#### PROVIDED TEXT
• • • • • • •

7] See Shulchan Aruch Orach Chayim 576:2. [8] Ibid 576:5, Ramo.
[9] Magen Avraham ibid 3. Note that he specifies "pox that afflict the young children" (אבעבועות הפורחין בתינוקות), which the Pri Megadim (Eishel Avrohom) defines as measles and small pox.
[10] Nidah 17a, Shulchan Aruch HaRav, Orach Chaim 260:4. "One who burns them is pious. Who who buries them is (minimally) righteous, and one who throws them away (to where one might later step on them) is wicked.
[11] Acknowledgment to Rabbi Daniel Green of Brooklyn, NY, for assistance with some of the points of this article.


Chaim Yitzchok Vogel said...

what about the fact that Hatzala has had no less then 10 times the amount of calls in that period and many of the frum community died during these months? I don't know if there is a history of that, what I would advocate for is for everyone to use Zelenkos medecine

Rabbi Michoel Green said...

Of course there's a history of that. Look in Shulchan Oruch Orach Chaim 576:2. Historic plagues had incomparably higher death tolls. Corona isn't considered a plague by halachic criteria. I agree that some social distancing was called for, and that people at highest risk should strictly isolate. Zelenkos' medicine sounds like a good idea.

Anonymous said...

The take away to the coronavirus from the distinction between the spider and the childbirth seems a bit inconsistent. The remark you made was that the childbirth is a present threat while the spider is just a potential threat. Wouldnt you consider this coronavirus a present occurrence? I mean honestly, how much more of an "occurring" epidemic can it be?

Chaim Yitzchok Vogel said...

There was 350 Frum doctors signing a joint letter to ban minyanim, we should advocate that they band together, to go against the grain and save lives, by advocating Zelenko and decrying the total shutdown, no?

Rabbi Michoel Green said...

Dear Anonymous:
I meant that the birthing mother is presently experiencing a condition which can result in fatality in some cases, even if in fewer than .1% of patients. A healthy person currently has NO condition, even if there is a present outbreak of a contagious disease in his vicinity. Likewise, there is surely a spider present i.e. crawling around), but it may or may not fall into YOUR food. The risk exists in potentia but not in present actuality for you. Likewise with regards to covid-19 for a healthy person. This is not to say that precaution isn't in order, but it clearly doesn't rise to the level that justifies banning all tefila b'tzibur, limud haTorah b'asara, bitul torasan shel tashbar, etc. If it did, it would presumably be strictly forbidden to leave your house altogether, which is clearly not the case here.

• • • • • • •

#### DATA SUPPLIED
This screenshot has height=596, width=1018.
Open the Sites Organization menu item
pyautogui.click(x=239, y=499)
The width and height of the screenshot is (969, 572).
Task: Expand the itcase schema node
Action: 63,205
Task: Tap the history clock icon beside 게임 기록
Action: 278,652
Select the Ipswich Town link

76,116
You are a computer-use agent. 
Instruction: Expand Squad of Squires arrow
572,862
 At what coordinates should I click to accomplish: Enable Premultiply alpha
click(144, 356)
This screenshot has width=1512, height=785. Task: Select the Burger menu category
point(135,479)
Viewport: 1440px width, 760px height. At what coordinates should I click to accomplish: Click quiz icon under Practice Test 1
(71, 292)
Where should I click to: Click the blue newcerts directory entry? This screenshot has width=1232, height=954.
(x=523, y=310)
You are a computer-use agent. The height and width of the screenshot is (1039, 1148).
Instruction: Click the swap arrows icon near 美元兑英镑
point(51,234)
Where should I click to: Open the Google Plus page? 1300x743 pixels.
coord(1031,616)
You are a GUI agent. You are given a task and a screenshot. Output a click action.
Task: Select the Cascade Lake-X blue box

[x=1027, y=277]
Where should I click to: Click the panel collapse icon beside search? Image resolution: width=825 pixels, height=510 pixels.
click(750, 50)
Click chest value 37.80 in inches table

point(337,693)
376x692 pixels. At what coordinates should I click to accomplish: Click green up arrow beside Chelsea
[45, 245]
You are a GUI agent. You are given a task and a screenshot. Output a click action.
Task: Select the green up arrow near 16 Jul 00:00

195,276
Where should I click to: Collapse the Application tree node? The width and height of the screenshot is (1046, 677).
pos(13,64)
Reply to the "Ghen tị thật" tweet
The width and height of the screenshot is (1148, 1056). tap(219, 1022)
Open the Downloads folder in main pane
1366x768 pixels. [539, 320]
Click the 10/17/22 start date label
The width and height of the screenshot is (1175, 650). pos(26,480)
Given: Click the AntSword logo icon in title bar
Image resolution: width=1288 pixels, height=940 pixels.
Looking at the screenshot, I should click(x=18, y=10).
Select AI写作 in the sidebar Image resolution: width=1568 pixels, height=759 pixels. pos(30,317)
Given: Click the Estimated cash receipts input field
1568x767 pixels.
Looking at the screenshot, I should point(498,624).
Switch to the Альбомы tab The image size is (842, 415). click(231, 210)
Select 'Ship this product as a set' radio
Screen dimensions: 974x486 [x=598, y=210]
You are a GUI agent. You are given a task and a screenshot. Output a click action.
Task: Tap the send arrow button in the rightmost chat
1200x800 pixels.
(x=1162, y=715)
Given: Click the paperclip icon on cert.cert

• • • • • • •

#### WHAT YOU HAVE TO DO
Rewrite the part of the provided text that begins at the words "[9] Magen Avraham" and stops after "of this article.", substituting "Brooklyn, New York" for "Brooklyn, NY".

#### RESULT BELOW
[9] Magen Avraham ibid 3. Note that he specifies "pox that afflict the young children" (אבעבועות הפורחין בתינוקות), which the Pri Megadim (Eishel Avrohom) defines as measles and small pox.
[10] Nidah 17a, Shulchan Aruch HaRav, Orach Chaim 260:4. "One who burns them is pious. Who who buries them is (minimally) righteous, and one who throws them away (to where one might later step on them) is wicked.
[11] Acknowledgment to Rabbi Daniel Green of Brooklyn, New York, for assistance with some of the points of this article.